ENTRIES SHOWN Start Marker
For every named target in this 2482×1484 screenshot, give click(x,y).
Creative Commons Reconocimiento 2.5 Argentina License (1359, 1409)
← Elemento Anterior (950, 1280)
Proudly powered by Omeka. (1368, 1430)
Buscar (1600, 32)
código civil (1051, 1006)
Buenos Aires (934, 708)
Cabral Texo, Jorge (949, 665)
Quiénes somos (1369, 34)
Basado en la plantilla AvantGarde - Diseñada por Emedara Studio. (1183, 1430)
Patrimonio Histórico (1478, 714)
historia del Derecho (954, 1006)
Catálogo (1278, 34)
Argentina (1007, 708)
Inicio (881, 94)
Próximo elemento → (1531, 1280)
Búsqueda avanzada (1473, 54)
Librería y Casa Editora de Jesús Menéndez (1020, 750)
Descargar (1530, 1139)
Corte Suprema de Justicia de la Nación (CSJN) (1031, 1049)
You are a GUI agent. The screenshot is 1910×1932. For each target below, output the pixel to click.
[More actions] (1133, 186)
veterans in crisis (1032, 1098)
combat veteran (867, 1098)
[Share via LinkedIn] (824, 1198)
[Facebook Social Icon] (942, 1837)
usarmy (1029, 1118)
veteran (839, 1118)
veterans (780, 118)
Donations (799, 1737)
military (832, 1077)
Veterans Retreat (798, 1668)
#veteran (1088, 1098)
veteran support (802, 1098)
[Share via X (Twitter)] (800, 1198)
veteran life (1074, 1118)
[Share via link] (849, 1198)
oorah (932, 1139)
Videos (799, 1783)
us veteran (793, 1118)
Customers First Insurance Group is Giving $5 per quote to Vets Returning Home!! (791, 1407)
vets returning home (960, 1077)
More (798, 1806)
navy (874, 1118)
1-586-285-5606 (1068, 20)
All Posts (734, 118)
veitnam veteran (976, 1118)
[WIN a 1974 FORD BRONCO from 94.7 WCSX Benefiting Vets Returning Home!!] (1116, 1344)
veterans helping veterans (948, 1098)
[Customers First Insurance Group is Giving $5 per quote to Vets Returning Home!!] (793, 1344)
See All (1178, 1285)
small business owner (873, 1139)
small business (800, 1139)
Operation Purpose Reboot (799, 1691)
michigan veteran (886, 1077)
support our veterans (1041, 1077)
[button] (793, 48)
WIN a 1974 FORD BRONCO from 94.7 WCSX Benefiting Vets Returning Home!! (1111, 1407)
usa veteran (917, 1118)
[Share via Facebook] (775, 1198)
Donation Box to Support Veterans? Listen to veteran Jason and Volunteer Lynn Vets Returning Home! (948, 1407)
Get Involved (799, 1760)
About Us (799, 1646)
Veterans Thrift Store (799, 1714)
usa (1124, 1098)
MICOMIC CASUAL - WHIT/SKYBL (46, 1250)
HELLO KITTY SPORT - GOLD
ENTRIES SHOWN End Marker
§ TASK TO CARRY OUT: Set down the entries verbatim, leaving none out.

§ YOUR SOLUTION:
For every named target in this 2482×1484 screenshot, give click(x,y).
Creative Commons Reconocimiento 2.5 Argentina License (1359, 1409)
← Elemento Anterior (950, 1280)
Proudly powered by Omeka. (1368, 1430)
Buscar (1600, 32)
código civil (1051, 1006)
Buenos Aires (934, 708)
Cabral Texo, Jorge (949, 665)
Quiénes somos (1369, 34)
Basado en la plantilla AvantGarde - Diseñada por Emedara Studio. (1183, 1430)
Patrimonio Histórico (1478, 714)
historia del Derecho (954, 1006)
Catálogo (1278, 34)
Argentina (1007, 708)
Inicio (881, 94)
Próximo elemento → (1531, 1280)
Búsqueda avanzada (1473, 54)
Librería y Casa Editora de Jesús Menéndez (1020, 750)
Descargar (1530, 1139)
Corte Suprema de Justicia de la Nación (CSJN) (1031, 1049)
You are a GUI agent. The screenshot is 1910×1932. For each target below, output the pixel to click.
[More actions] (1133, 186)
veterans in crisis (1032, 1098)
combat veteran (867, 1098)
[Share via LinkedIn] (824, 1198)
[Facebook Social Icon] (942, 1837)
usarmy (1029, 1118)
veteran (839, 1118)
veterans (780, 118)
Donations (799, 1737)
military (832, 1077)
Veterans Retreat (798, 1668)
#veteran (1088, 1098)
veteran support (802, 1098)
[Share via X (Twitter)] (800, 1198)
veteran life (1074, 1118)
[Share via link] (849, 1198)
oorah (932, 1139)
Videos (799, 1783)
us veteran (793, 1118)
Customers First Insurance Group is Giving $5 per quote to Vets Returning Home!! (791, 1407)
vets returning home (960, 1077)
More (798, 1806)
navy (874, 1118)
1-586-285-5606 (1068, 20)
All Posts (734, 118)
veitnam veteran (976, 1118)
[WIN a 1974 FORD BRONCO from 94.7 WCSX Benefiting Vets Returning Home!!] (1116, 1344)
veterans helping veterans (948, 1098)
[Customers First Insurance Group is Giving $5 per quote to Vets Returning Home!!] (793, 1344)
See All (1178, 1285)
small business owner (873, 1139)
small business (800, 1139)
Operation Purpose Reboot (799, 1691)
michigan veteran (886, 1077)
support our veterans (1041, 1077)
[button] (793, 48)
WIN a 1974 FORD BRONCO from 94.7 WCSX Benefiting Vets Returning Home!! (1111, 1407)
usa veteran (917, 1118)
[Share via Facebook] (775, 1198)
Donation Box to Support Veterans? Listen to veteran Jason and Volunteer Lynn Vets Returning Home! (948, 1407)
Get Involved (799, 1760)
About Us (799, 1646)
Veterans Thrift Store (799, 1714)
usa (1124, 1098)
MICOMIC CASUAL - WHIT/SKYBL (46, 1250)
HELLO KITTY SPORT - GOLD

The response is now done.